For background. here is the setup we want (and did have working, up until recently):
We use Jira for internal issue/bug tracking and all our internal users can see can create/modify any tickets as needed (call them Internal Group).
We also work with an external company who also need to submit issues (call them External Group). For them, we want them to be able to create new issues, edit them, comment on them, etc. But we don't want them seeing all of the issues on a project.

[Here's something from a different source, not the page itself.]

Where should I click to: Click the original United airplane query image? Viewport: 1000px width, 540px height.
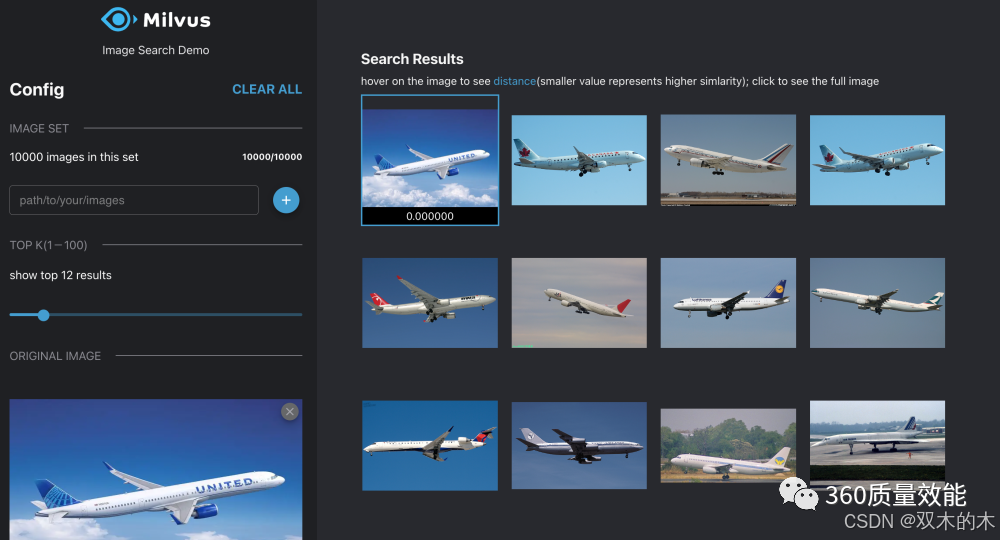coord(156,470)
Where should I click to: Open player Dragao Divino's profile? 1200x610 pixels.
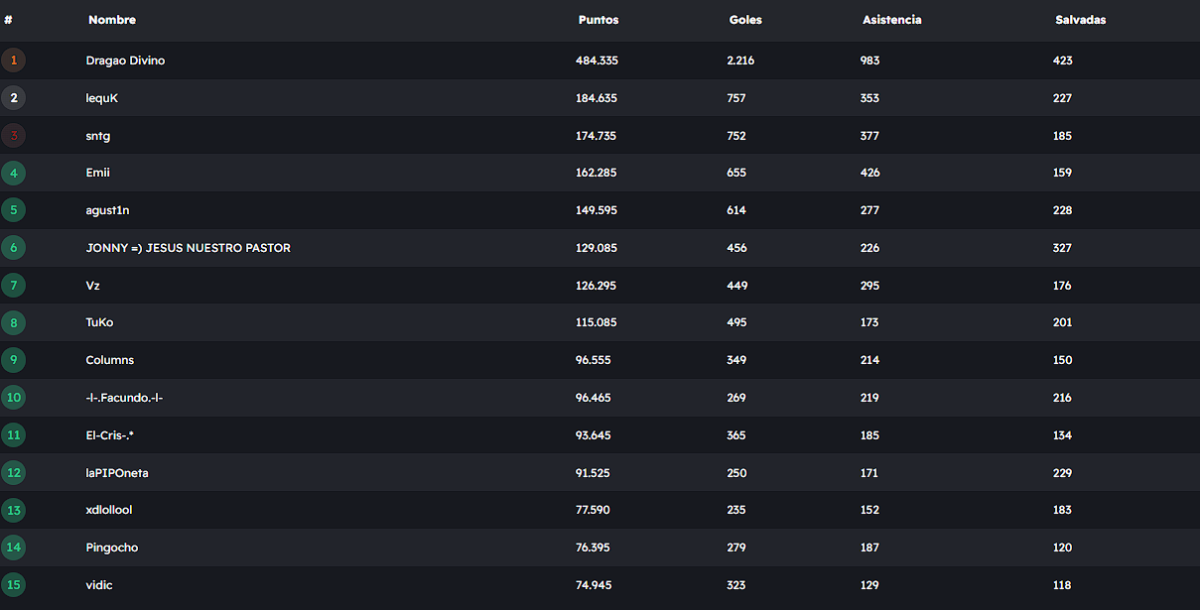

Only their own issues.
We were able to make this work by setting up a Permission scheme and an Issue Security scheme.
The Issue Security scheme we called "Private Issue Scheme"
It has one security level : Private (which is set to the default) and all our Internal users have access issues flagged as Private.
The Permission scheme is set up as a shared scheme across multiple projects where we need this, and we assign it to the projects as needed.
For the most part, the permissions are default, but the External users group only has permissions granted to:
Set Issue Security
Delete Own Comments
Edit Own Comments
Delete Own Attachments
What this resulted in was:
- issues created by users in the Internal group are given the issue security level of "Private" (which is the default, so even if an internal user forgot to set it, the issue would be set to private).
- issues created by users in the External group are given the issue security level of "None" because they didn't have access to the "Private" security level.
All of this worked well for about a year and a half (implemented jan21).
Sometime in the last month, Atlassian changed something within Jira. Now issues created by that External group are given the issue security level of "Private" when they create them. This immediately makes creator lose access to their new issue. This is obviously a problem for us.
Anyone out there have a similar setup and could offer any suggestions? I don't really care about sticking with setup if there is a better way to get what we want.